Continue the Making Connections assignment instructions from where they stop.

──────── Extract provided ────────

HUMA 1301: Making Connections Assignment Instructions

Making Connections Assignment Instructions

Overview:
This assignment allows students to explore great works from different cultures throughout history and discuss their relevance and impact. 

Prepare:
On Blackboard, go to Assignments → Making Connections. Scroll down to Making Connections Guidelines, which takes you to the website. Scroll down past the map to see the topic list for Unit 1. Review the list of approved topics for Making Connections, and choose a topic. Sign up on the Google Doc linked on Blackboard under Assignments --> Making Connections, and be sure that no other student has signed up for this topic. All of the topics are researchable, and no matter how much you “know” ahead of time or not, you’ll learn a lot as you work through the steps.

Complete the Assignment:
Working with your professor and a librarian for guidance, research your topic and develop your answers to the prompts below. When you are ready to start preparing your presentation slides, be sure you have your sources handy, as well as notes tracking relevant content from each one. You should have at least three sources, preferably academic sources found using the ACC Library databases. Tourism websites and history.com, study.com, etc. are not considered academic sources.
 
Open the Making Connections Template (available in PPT and Google Slides formats in Assignments→ Making Connections) and prepare five total slides to accompany your oral presentation of approximately 4-6 minutes total. Throughout your presentation, your narration should include additional information about the work in your own words, not just the data on your slides. The slides are a jumping off point for your analysis and insights.

──────── Material ────────

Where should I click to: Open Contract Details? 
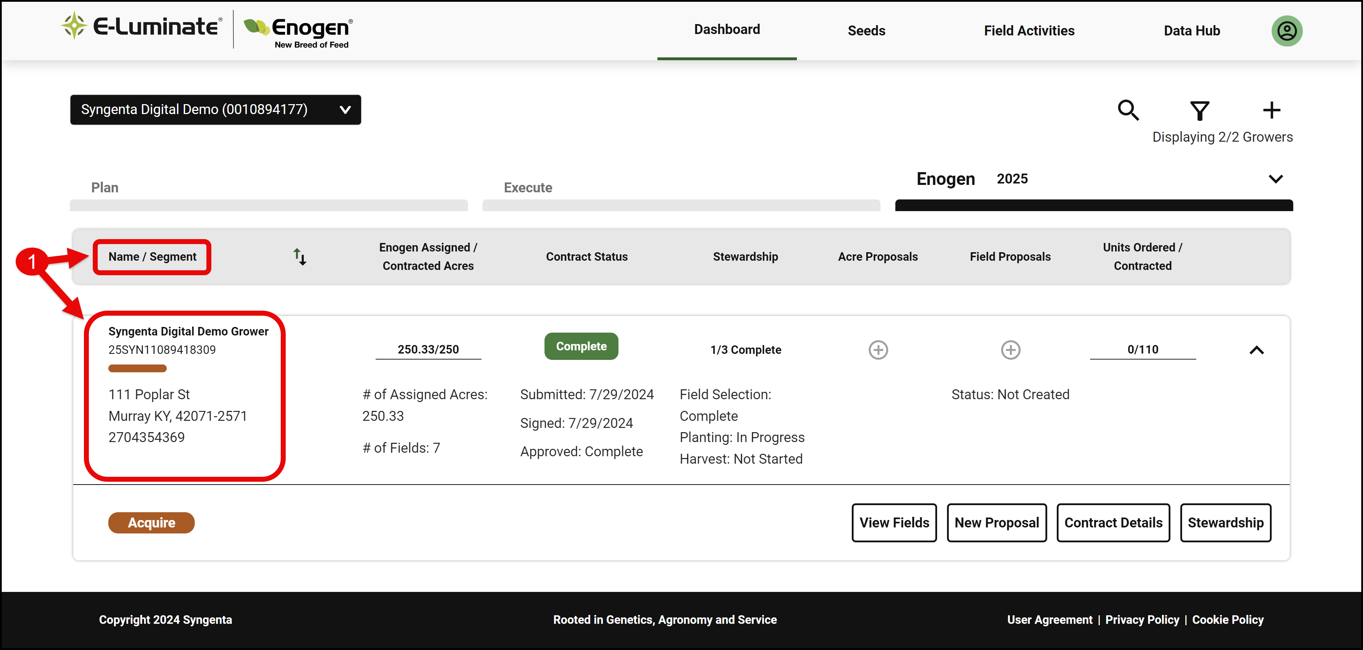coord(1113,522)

────────
──────── Material ────────

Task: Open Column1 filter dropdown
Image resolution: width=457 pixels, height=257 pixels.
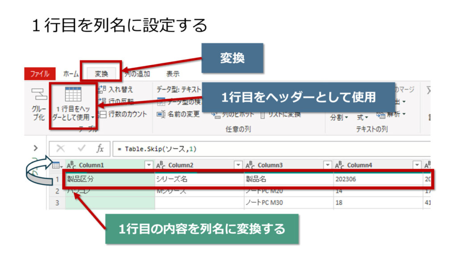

────────

▶ _Output for this task_:
  • Slide 1 will include the name of your work, your name, and the name of your instructor.
  • Slide 2 should focus on presenting the basic factual info and description of the work itself. Find an image that represents your work (as well as a source image credit). Include the required basic factual information required by the template, unless a category does not apply to your topic.
  • Slide 3 should focus on considering the work’s cultural context. First, describe the culture this work emerged from. What are some facts about this culture? To whom was this important or significant when it was created? Another way to think about this is to consider what its purpose was at the time, who would have known about it, enjoyed it (or not), what meaning it would have had individually or culturally, or similar lines of inquiry.
  • Slide 4 should focus on contemporary significance. What have you found about what people today think about the work? What do scholars say about it? In what contexts is it still of interest? What does this work tell us about who “we” are as human beings, and/or what does it allow us to understand about a time period distant from our own? What does this work tell us about where “we” have come from? What are some contemporary human needs, values, cultures, and/or global ethics that came to mind as you learned about this work?
  • Slide 5 should feature your Works Cited page in MLA format.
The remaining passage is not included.